Wednesday 14 May 2014

Religious experiences are not hallucinations but real phenomena which can be studied empirically.

Many neurologists try to simulate religious experiences and argue that we are hard-wired to be religious and are more susceptible to religious experiences. For example see: God helmet.

What these neurologists don't understand is that this theory doesn't address the varieties of religious experiences that is experienced by religious people or the mystics. All religious experiences doesn't just run inside our heads and it is more often the case that these powerful experiences always go beyond the brain and influence the body and the surroundings of the experiencing individuals. 

Often such experiences are ignored by connecting it with Temporal lobe epilepsy and other kinds of seizures. No such explanations are suffice to explain the timing and the varieties of religious experiences that are observed. Can neurologists simulate the experience of a body lifted from the ground?

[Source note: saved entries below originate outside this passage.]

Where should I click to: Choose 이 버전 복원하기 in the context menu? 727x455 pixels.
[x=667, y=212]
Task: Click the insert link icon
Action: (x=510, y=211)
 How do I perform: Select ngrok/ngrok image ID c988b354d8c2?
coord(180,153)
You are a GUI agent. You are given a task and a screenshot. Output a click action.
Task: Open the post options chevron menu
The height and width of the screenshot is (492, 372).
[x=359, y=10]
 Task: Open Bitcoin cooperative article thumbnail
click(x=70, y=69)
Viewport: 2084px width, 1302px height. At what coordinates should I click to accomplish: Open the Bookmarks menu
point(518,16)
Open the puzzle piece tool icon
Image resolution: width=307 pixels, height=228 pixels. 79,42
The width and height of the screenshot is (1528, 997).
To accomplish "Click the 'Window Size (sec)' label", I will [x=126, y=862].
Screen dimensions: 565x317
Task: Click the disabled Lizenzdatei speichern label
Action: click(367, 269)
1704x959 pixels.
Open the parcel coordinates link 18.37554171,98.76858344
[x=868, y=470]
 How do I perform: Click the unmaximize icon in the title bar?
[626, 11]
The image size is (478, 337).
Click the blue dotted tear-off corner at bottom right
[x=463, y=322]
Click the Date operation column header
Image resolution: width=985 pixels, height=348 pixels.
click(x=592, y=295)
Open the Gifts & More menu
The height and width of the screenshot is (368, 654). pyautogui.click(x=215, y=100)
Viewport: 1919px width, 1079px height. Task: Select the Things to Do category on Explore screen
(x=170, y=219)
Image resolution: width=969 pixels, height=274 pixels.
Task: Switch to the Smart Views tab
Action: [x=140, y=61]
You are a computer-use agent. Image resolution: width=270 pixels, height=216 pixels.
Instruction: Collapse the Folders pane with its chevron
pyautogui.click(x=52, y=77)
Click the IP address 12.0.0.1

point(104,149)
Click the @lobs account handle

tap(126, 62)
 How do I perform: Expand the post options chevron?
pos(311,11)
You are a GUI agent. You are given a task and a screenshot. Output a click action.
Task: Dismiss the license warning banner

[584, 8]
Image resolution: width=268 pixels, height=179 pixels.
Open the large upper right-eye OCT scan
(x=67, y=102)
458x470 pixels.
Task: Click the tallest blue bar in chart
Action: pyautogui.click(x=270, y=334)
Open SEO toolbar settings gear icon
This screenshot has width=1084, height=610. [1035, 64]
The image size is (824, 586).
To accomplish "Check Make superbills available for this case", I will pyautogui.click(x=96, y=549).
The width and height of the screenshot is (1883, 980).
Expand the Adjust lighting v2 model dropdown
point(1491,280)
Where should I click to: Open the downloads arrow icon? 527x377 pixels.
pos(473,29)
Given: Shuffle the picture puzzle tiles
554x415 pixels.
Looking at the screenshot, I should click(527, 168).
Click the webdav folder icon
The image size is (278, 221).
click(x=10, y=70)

"A rapture is absolutely irresistible; whilst union, inasmuch as we are then on our own ground, may be hindered, though that resistance be painful and violent; it is, however, almost always impossible. But rapture, for the most part, is irresistible. It comes, in general, as a shock, quick and sharp, before you can collect your thoughts, or help yourself in any way, and you see and feel it as a cloud, or a strong eagle rising upwards, and carrying you away on its wings. 
I repeat it: you feel and see yourself carried away, you know not whither. For though we feel how delicious it is, yet the weakness of our nature makes us afraid at first, and we require a much more resolute and courageous spirit than in the previous states, in order to risk everything, come what may, and to abandon ourselves into the hands of God, and go willingly whither we are carried, seeing that we must be carried away, however painful it may be; and so trying is it, that I would very often resist, and exert all my strength, particularly at those times when the rapture was coming on me in public. I did so, too, very often when I was alone, because I was afraid of delusions. Occasionally I was able, by great efforts, to make a slight resistance; but afterwards I was worn out, like a person who had been contending with a strong giant; at other times it was impossible to resist at all: my soul was carried away, and almost always my head with it,—I had no power over it,—and now and then the whole body as well, so that it was lifted up from the ground. 
This has not happened to me often: once, however, it took place when we were all together in choir, and I, on my knees, on the point of communicating. It was a very sore distress to me; for I thought it a most extraordinary thing, and was afraid it would occasion much talk; so I commanded the nuns—for it happened after I was made Prioress—never to speak of it. But at other times, the moment I felt that our Lord was about to repeat the act, and once, in particular, during a sermon,—it was the feast of our house, some great ladies being present,—I threw myself on the ground; then the nuns came around me to hold me; but still the rapture was observed. 
I made many supplications to our Lord, that He would be pleased to give me no more of those graces which were outwardly visible; for I was weary of living under such great restraint, and because His Majesty could not bestow such graces on me without their becoming known. It seems that, of His goodness, He has been pleased to hear my prayer; for I have never been enraptured since. It is true that it was not long ago. It seemed to me, when I tried to make some resistance, as if a great force beneath my feet lifted me up. I know of nothing with which to compare it; but it was much more violent than the other spiritual visitations, and I was therefore as one ground to pieces; for it is a great struggle, and, in short, of little use, whenever our Lord so wills it. There is no power against His power.  At other times He is pleased to be satisfied when He makes us see that He is ready to give us this grace, and that it is not He that withholds it. Then, when we resist it out of humility, He produces those very effects which would have resulted if we had fully consented to it. 
The effects of rapture are great: one is that the mighty power of our Lord is manifested; and as we are not strong enough, when His Majesty wills it, to control either soul or body, so neither have we any power over it; but, whether we like it or not, we see that there is one mightier than we are, that these graces are His gifts, and that of ourselves we can do nothing whatever; and humility is deeply imprinted in us. And further, I confess that it threw me into great fear, very great indeed at first; for when I saw my body thus lifted up from the earth, how could I help it? Though the spirit draws it upwards after itself, and that with great sweetness, if unresisted, the senses are not lost; at least, I was so much myself as to be able to see that I was being lifted up. The majesty of Him who can effect this so manifests itself, that the hairs of my head stand upright, and a great fear comes upon me of offending God, who is so mighty. This fear is bound up in exceedingly great love, which is acquired anew, and directed to Him, who, we see, bears so great a love to a worm so vile, and who seems not to be satisfied with attracting the soul to Himself in so real a way, but who will have the body also, though it be mortal and of earth so foul, such as it is through our sins, which are so great."
         - Life of Teresa of Avila

 So religious experiences are not hallucinations and in my opinion the argument from Religious experiences is one of the strongest arguments ever made in favour for the existence of the divine.